#### GIVEN DATA:
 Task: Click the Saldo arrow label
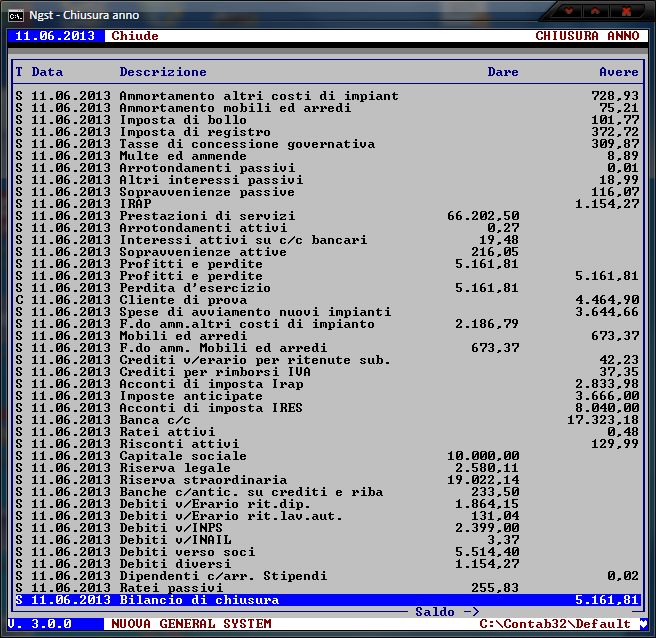click(446, 612)
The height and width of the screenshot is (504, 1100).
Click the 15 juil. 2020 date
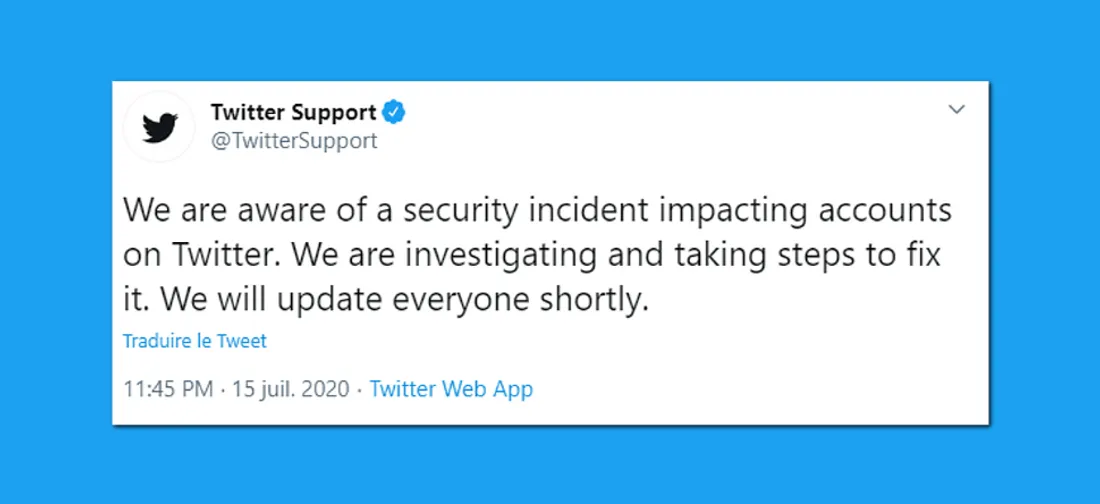[x=291, y=389]
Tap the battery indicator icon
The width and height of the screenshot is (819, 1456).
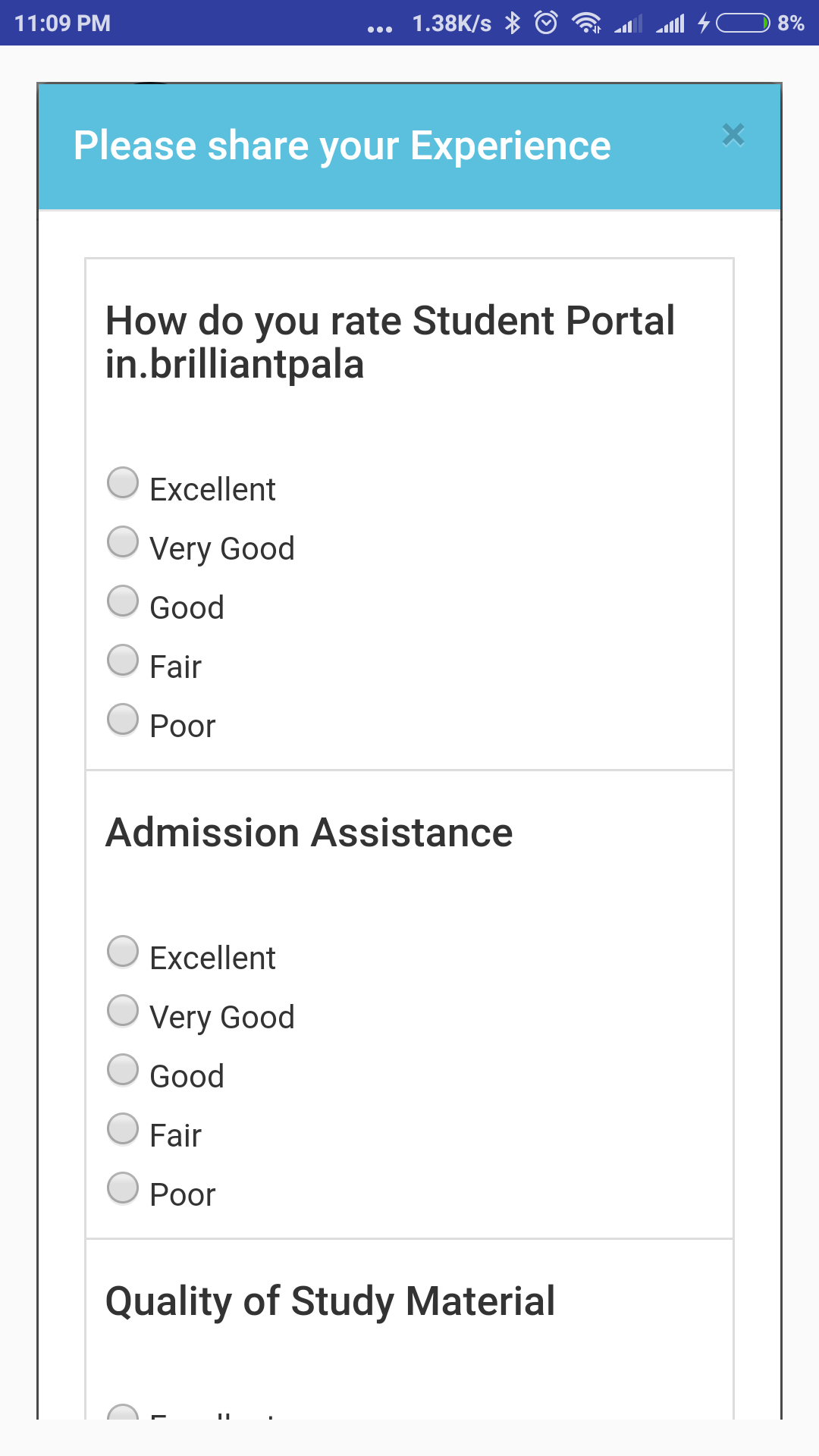[x=743, y=24]
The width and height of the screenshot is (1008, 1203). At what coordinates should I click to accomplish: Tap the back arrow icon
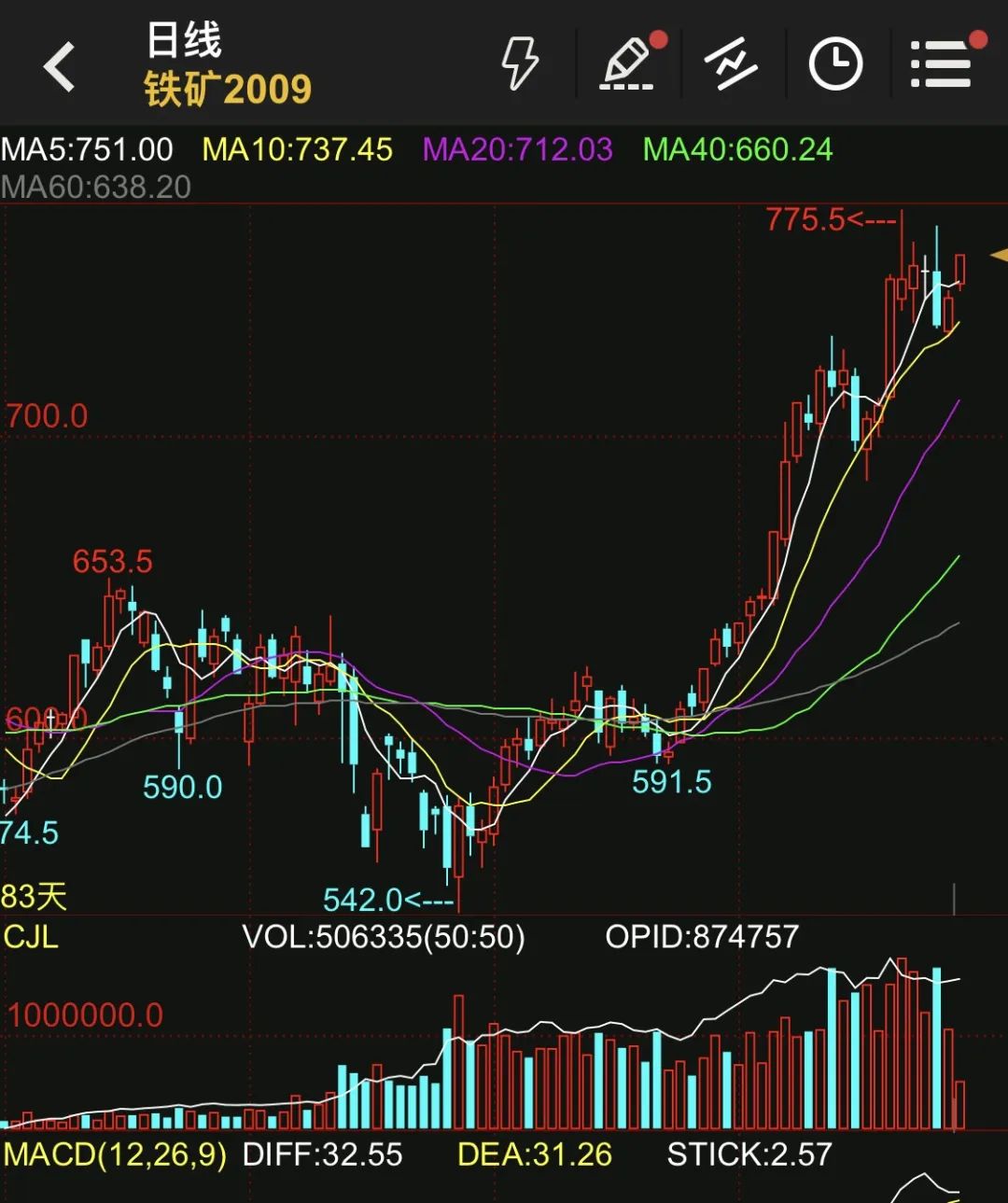point(60,67)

#### TASK PROMPT:
Without the pictures, give all of the entries above again exactly.

#### RESULT OF THE TASK:
 Task: Click the Saldo arrow label
click(446, 612)
The height and width of the screenshot is (504, 1100).
Click the 15 juil. 2020 date
[x=291, y=389]
Tap the battery indicator icon
The width and height of the screenshot is (819, 1456).
[x=743, y=24]
The width and height of the screenshot is (1008, 1203). At what coordinates should I click to accomplish: Tap the back arrow icon
point(60,67)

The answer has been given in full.